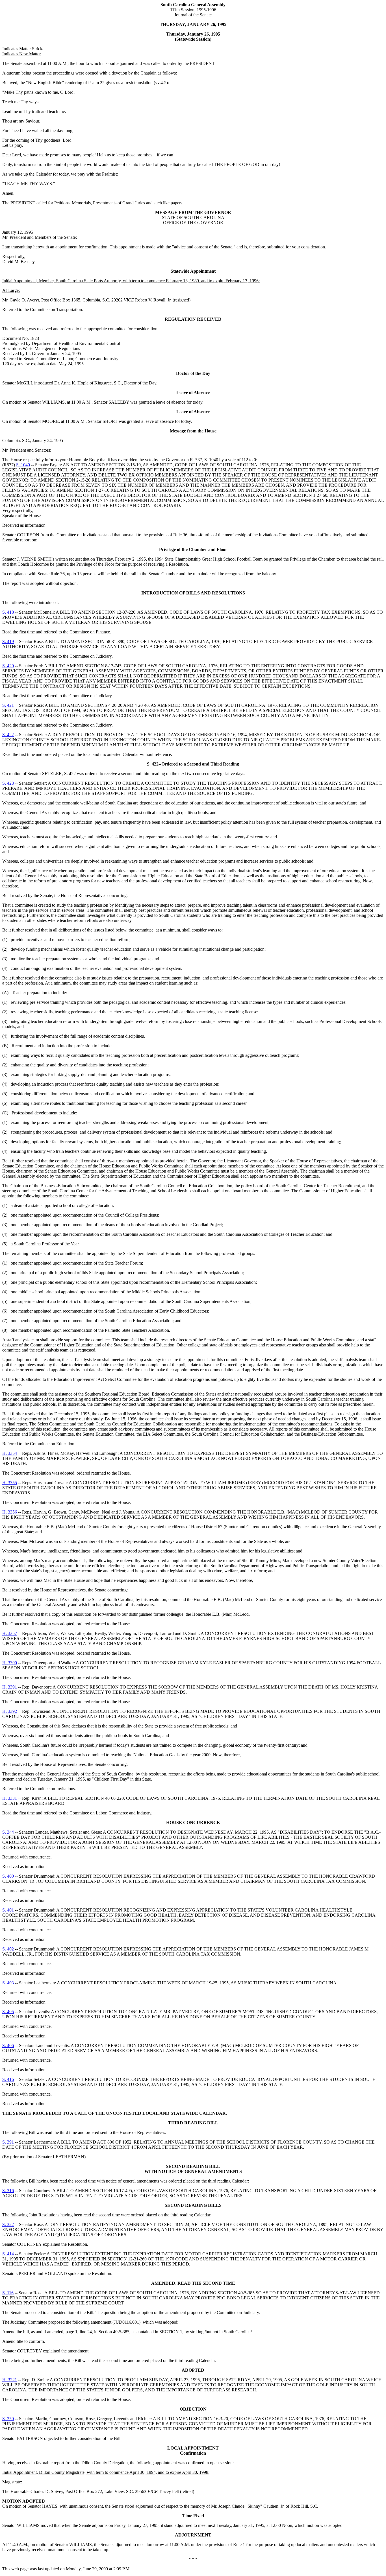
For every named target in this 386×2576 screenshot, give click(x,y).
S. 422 (8, 734)
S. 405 (8, 2011)
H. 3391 (9, 1687)
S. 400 (8, 1876)
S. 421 (8, 705)
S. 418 (8, 612)
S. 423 (8, 783)
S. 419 (8, 641)
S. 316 (8, 2190)
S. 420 (8, 665)
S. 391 (8, 2142)
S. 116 (8, 2292)
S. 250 (8, 2418)
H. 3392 (9, 1711)
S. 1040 (23, 464)
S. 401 (8, 1910)
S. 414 (8, 2253)
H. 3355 (9, 1482)
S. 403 (8, 1982)
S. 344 (8, 1832)
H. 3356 (9, 1512)
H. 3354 (9, 1453)
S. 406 (8, 2045)
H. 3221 (9, 2379)
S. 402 (8, 1949)
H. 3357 (9, 1633)
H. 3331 (9, 1798)
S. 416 (8, 2079)
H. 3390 (9, 1662)
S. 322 (8, 2224)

• _TASK ITEM_: Your output should be the lines from the one with "S. 344 (8, 1832)" through the end of the records above, copied exactly.

• _ANSWER TO THIS PROBLEM_:
S. 344 (8, 1832)
H. 3356 (9, 1512)
H. 3354 (9, 1453)
S. 406 (8, 2045)
H. 3221 (9, 2379)
S. 402 (8, 1949)
H. 3357 (9, 1633)
H. 3331 (9, 1798)
S. 416 (8, 2079)
H. 3390 (9, 1662)
S. 322 (8, 2224)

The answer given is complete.